Glycemic index (GI, glycaemic index) is compared with reference foods (pure glucose or white bread), ranking foods according to the degree to which the body’s blood sugar level rises after intake of carbohydrate-containing foods;
According to the grade of glucose, GI≦55 is a low glycemic index food, 56-69 is a medium glycemic index food, and ≧70 is a high glycemic index food.
The glycaemic load of food (GL, glycaemic load) is the result of multiplying GI by the amount of carbohydrates available in a mistake (g) and dividing by 100.
Image source: https://www.bmj.com/content/374/bmj.n1651
Recently, a research report entitled “Effect of low glycaemic index or load dietary patterns on glycaemic control and cardiometabolic risk factors in diabetes: systematic review and meta-analysis of randomised controlled trials” was published in the international journal BMJ, Scientists from University of Toronto and other institutions have found through research that for diabetic patients, adherence to a low-glycemic diet may lead to small but important improvements in their blood sugar levels, cholesterol, weight and other risk factors.
The researchers said that these improvements are the results that can be observed outside of existing drugs or insulin therapy, which may indicate that low-glycemic diets may be used as additional therapies to help diabetic patients better achieve their effective management of the disease.
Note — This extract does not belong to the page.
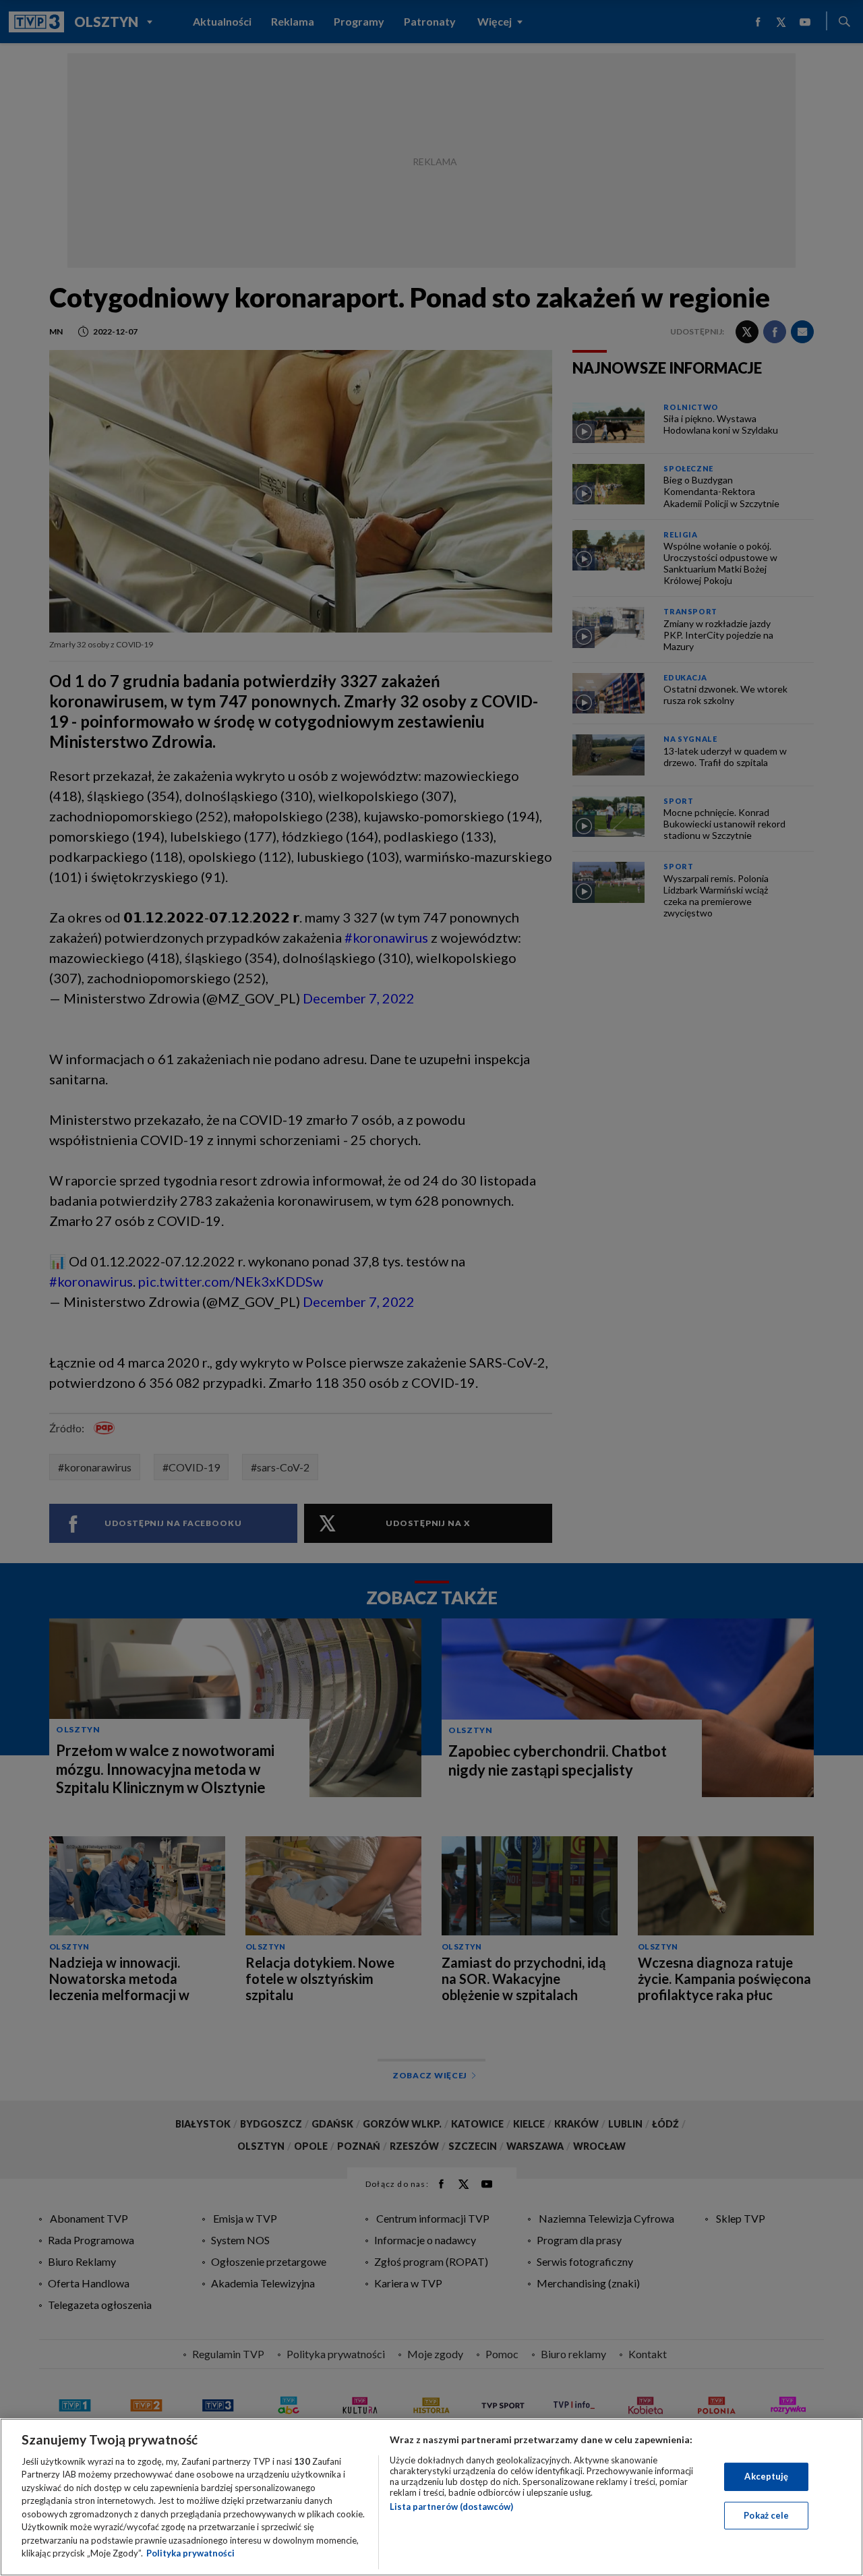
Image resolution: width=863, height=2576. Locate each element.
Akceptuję (766, 2476)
Target.
The glycemic index can measure the speed at which different foods affect the body’s blood sugar levels. Research results show that low-GI foods such as vegetables, most fruits, beans, and whole grains may help diabetic patients maintain stable blood sugar levels and help reduce them Risk of heart disease.
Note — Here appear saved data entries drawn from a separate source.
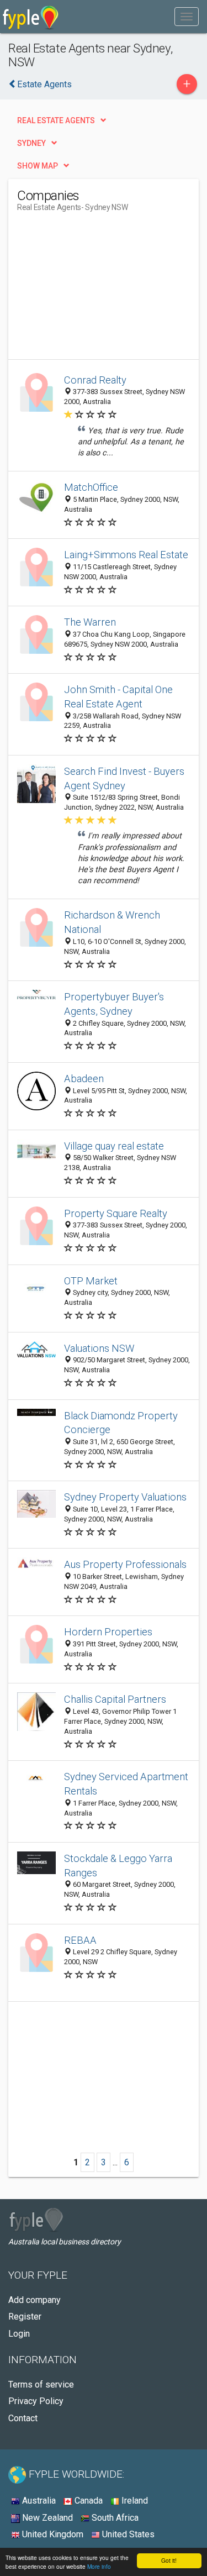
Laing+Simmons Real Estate (126, 554)
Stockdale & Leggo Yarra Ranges (118, 1866)
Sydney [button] (31, 143)
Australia (38, 2500)
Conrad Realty (95, 380)
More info (99, 2566)
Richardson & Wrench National (112, 922)
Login (19, 2333)
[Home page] (30, 16)
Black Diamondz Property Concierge (121, 1423)
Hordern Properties (108, 1632)
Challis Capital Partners (115, 1699)
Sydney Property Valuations (125, 1497)
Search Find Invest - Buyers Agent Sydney (124, 778)
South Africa (114, 2517)
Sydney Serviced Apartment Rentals (126, 1784)
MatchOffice (91, 487)
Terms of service (41, 2384)
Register (24, 2316)
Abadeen (84, 1078)
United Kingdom (51, 2534)
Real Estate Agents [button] (56, 120)
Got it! (169, 2560)
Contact (23, 2418)
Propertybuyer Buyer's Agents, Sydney (114, 1004)
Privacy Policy (35, 2401)
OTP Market (91, 1281)
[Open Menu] (186, 16)
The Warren (90, 622)
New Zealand (46, 2517)
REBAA (80, 1940)
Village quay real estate (114, 1146)
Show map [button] (37, 165)
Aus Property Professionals (125, 1564)
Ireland (133, 2500)
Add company (34, 2300)
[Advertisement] (100, 290)
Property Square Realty (115, 1213)
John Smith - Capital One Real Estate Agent (118, 697)
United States (127, 2534)
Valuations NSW (99, 1348)
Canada (87, 2500)
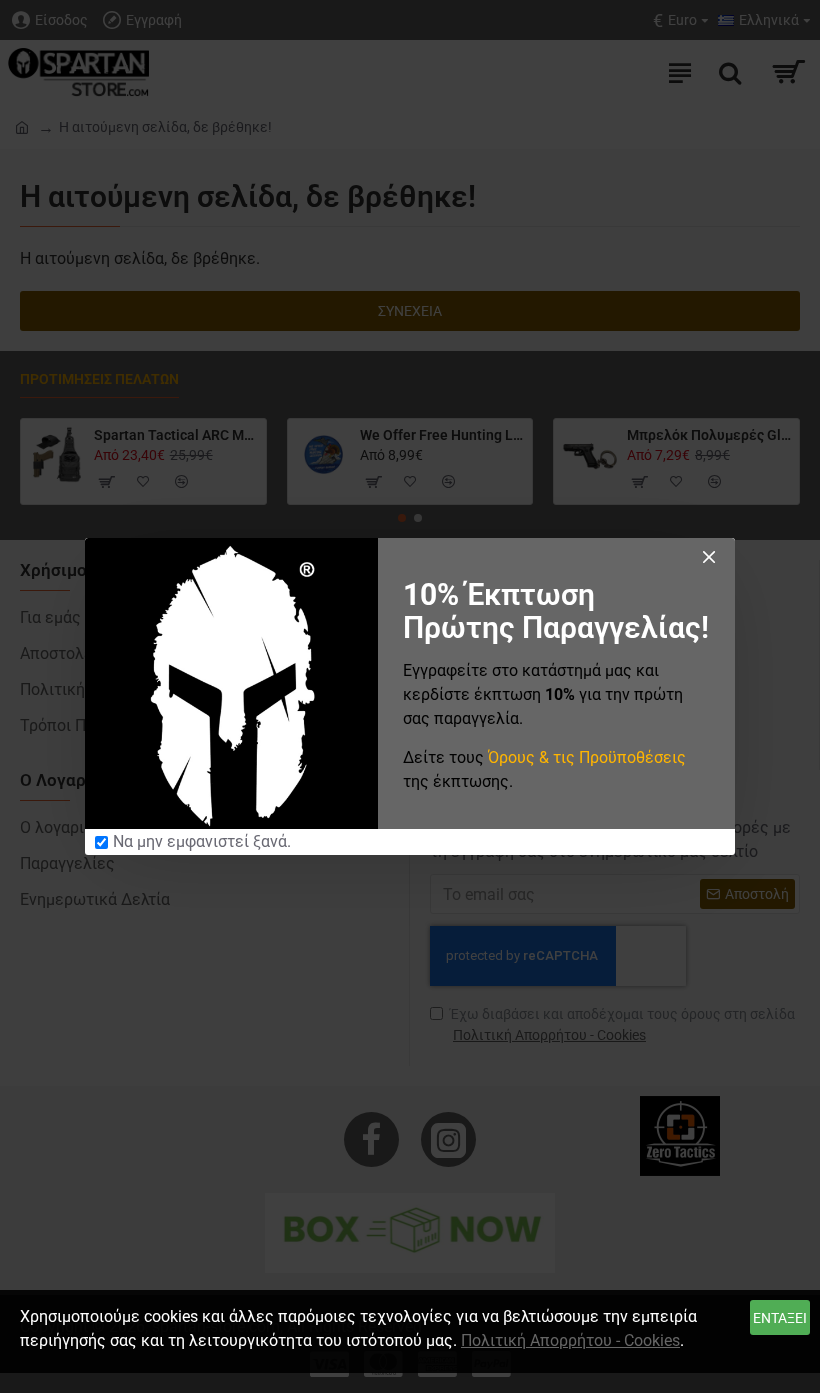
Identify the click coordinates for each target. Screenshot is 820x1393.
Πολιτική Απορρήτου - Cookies (570, 1340)
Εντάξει (780, 1318)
Therefore, clinical guidelines around the world recommend that diabetic patients adopt a low GI or GL diet. However, the previous version of the European Association for the Study of Diabetes (EASD) guidelines was issued 15 years ago, and a number of clinical guidelines have been published since then. The results of the experiment.
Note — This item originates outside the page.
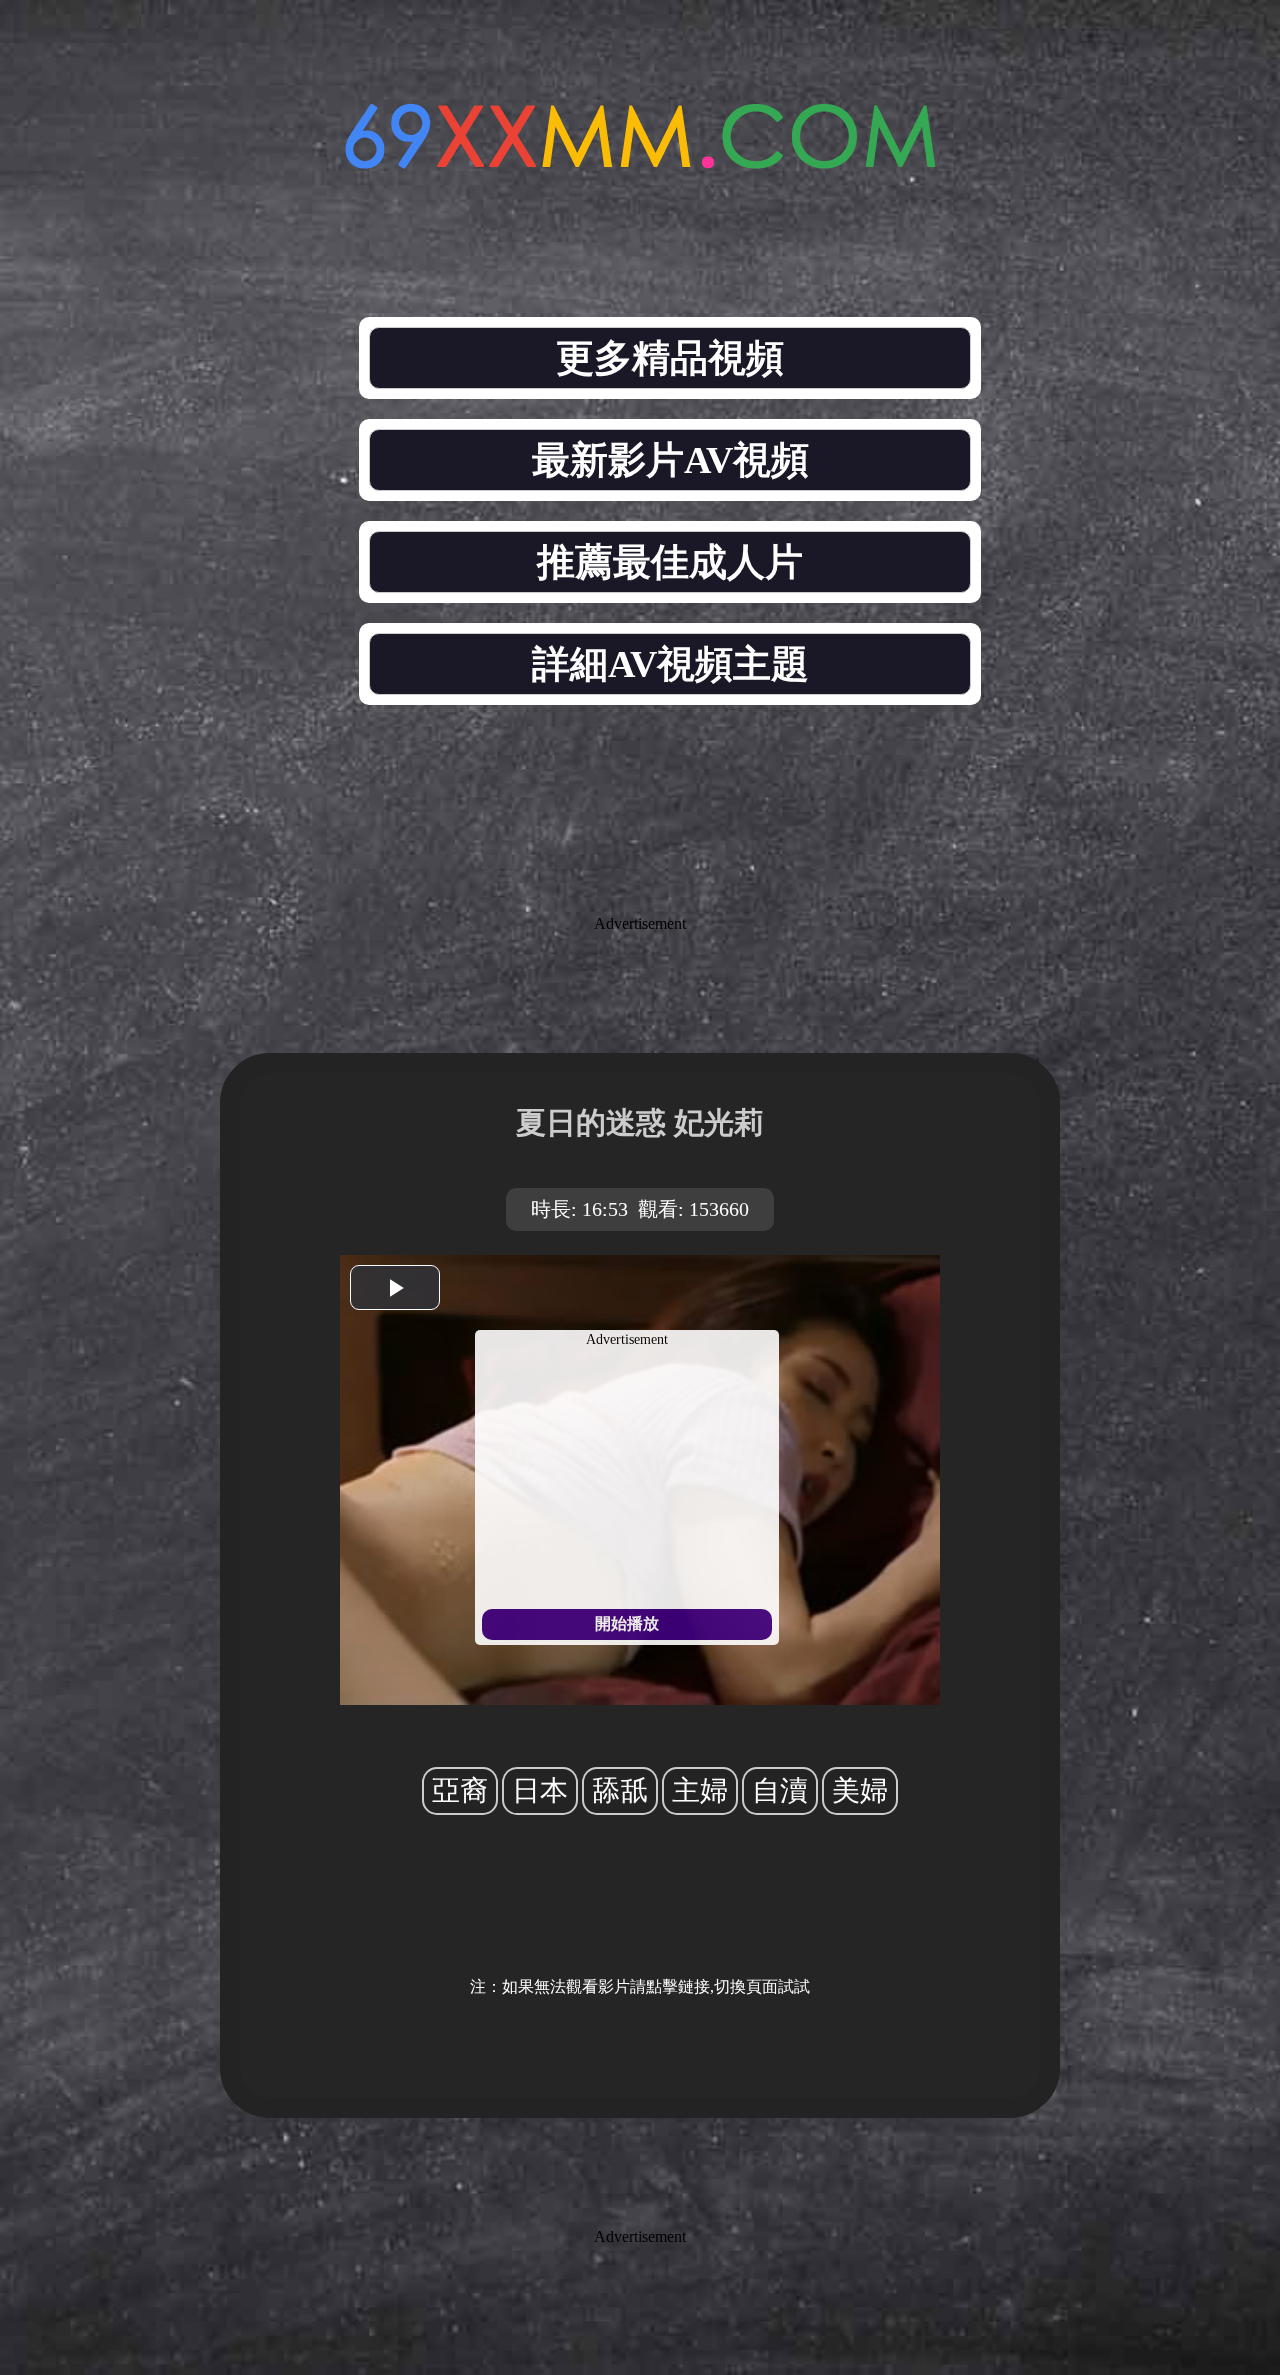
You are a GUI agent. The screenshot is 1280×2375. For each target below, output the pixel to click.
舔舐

Therefore, researchers set out to summarize the impact of low GI/GL diet patterns on blood glucose control and other known risk factors in diabetic patients, thereby helping to update the EASD nutritional treatment guidelines.
These findings are based on 27 randomized controlled trials published as of May 2021, which investigated the impact of low GI/GL diet patterns on patients for three weeks or more. These trials involved a total of 1617 patients with type 1 or type 2 diabetes, mainly middle-aged people, overweight or obese, and type 2 diabetes who received medication or insulin therapy and were moderately controlled.
The quality of these clinical trials varies, but researchers can use the worker’s GRADE system to assess the certainty of the evidence. The results of the study indicate that a lower GI/GL diet compared with a high GI/GL control diet is associated with a small but clinically significant decrease in blood glucose levels (HbA1c).
The level of other risk factors in the patient’s body has also decreased, including fasting blood glucose, LDL cholesterol, body weight and C-reactive protein, but blood insulin levels, HDL cholesterol, waist circumference or blood pressure have not decreased.
The figure shows the process of literature search and selection.
Image source: Laura Chiavaroli, et al. BMJ (2021). DOI:10.1136/bmj.n1651
The certainty of the evidence is very important for lowering blood glucose levels, but is moderate for most other results, which shows that the available evidence can well show that it may produce in this cohort study benefit. The researchers pointed out some limitations that may affect the results, such as the imprecision of the evidence of the effect of lower GI/GL diet on LDL cholesterol and waist circumference, and the small number of existing blood pressure and inflammatory marker trials. status quo.
However, the researchers said that the results of this article show that the low GI/GL diet is considered an acceptable safe diet strategy, which may be the main target of diabetes control (HbA1c), fasting blood glucose and other established heart Produces a small but meaningful reduction in metabolic risk factors, while surpassing the simultaneous use of hyperglycemic drugs or insulin therapy. In summary, this review article supports the existing low GI/GL diet used in diabetes management Suggestions for patterns.